Wall Street tuvo el martes otra fuerte caída después de que un informe económico en China reavivó temores de que la segunda economía más grande del mundo está desacelerándose más de lo que se anticipaba.

La racha de ventas de la jornada se sumó a las que han sido algunas semanas difíciles para la bolsa de Estados Unidos y los mercados internacionales. Las acciones negociadas en Wall Street cerraron apenas su peor mes en más de tres años. La caída del martes acabó además con la esperanza de que con las transacciones relativamente tranquilas del viernes y el martes se hubieran terminado los cambios desenfrenados en el mercado bursátil.

"Este mercado continúa frágil", dijo Jack Ablin, director de inversión del BMO Private Bank. "No hay nada que esté mal en lo fundamental en la economía de Estados Unidos, pero estamos atravesando por este proceso de corrección. Tenemos un camino turbulento ante nosotros".

Los precios de las acciones iniciaron el día con una fuerte pérdida y nunca se recuperaron, en una jornada en la que el promedio industrial Dow Jones llegó a caer hasta 548 puntos. Ninguna parte del mercado se salvó. Los 10 sectores industriales del índice Standard & Poor's 500 perdieron más de 2%, y sólo tres acciones en dicho índice cerraron con ganancias.
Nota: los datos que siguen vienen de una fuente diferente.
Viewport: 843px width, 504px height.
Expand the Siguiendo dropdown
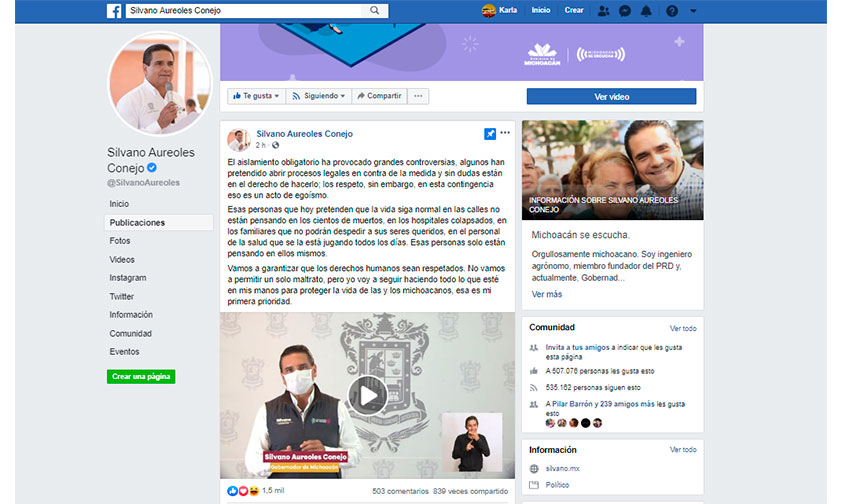318,96
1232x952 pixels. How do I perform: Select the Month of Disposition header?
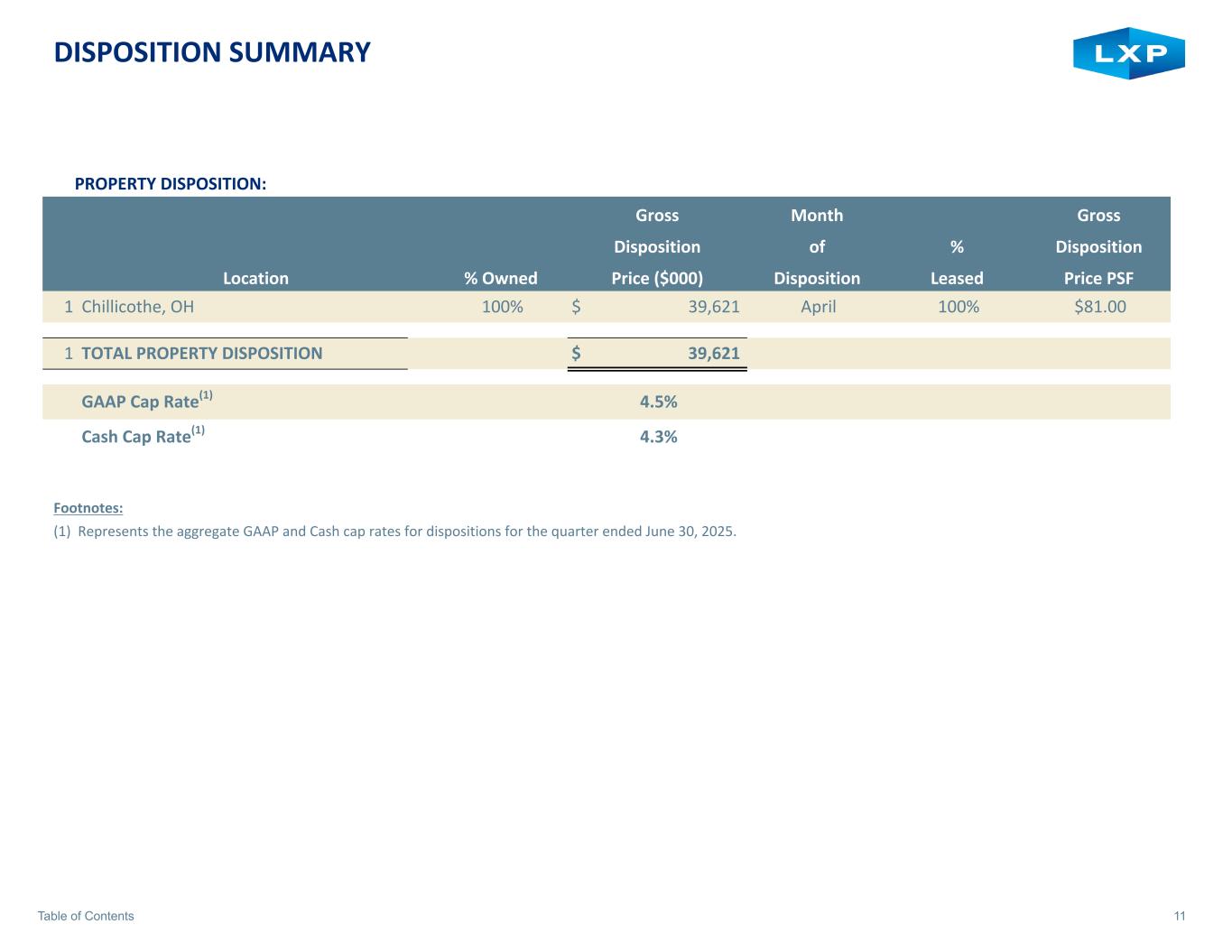pyautogui.click(x=817, y=246)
"Los mercados relativamente tranquilos del lunes son un recuerdo distante luego que datos surgidos de China y el comportamiento de las acciones en ese país detonaron otra... reacción severa del mundo en desarrollo", dijo John Briggs, director de estrategia de inversión en instrumentos de renta fija de RBS.

Al final de la sesión, el Dow perdió 469,68 puntos, el 2,8%, a 16.058,35, mientras que el S&P 500 cayó 58,33 unidades, el 3%, a 1.913,85. El indicador compuesto Nasdaq retrocedió 140,40 puntos, el 2,9 %, a 4.636,10.

Como ha ocurrido en las últimas semanas, la racha de ventas y los problemas iniciaron en Asia.

Una indicador oficial de la producción manufacturera china cayó el mes pasado a su nivel más bajo en tres años, otra señal de desaceleración del ritmo de crecimiento de ese país. El índice de producción manufacturera, que encuesta a gerentes de adquisiciones de fábricas, cayó a una lectura de 49,7 en agosto, de 50,0 en julio. Una lectura debajo de 50 indica contracción.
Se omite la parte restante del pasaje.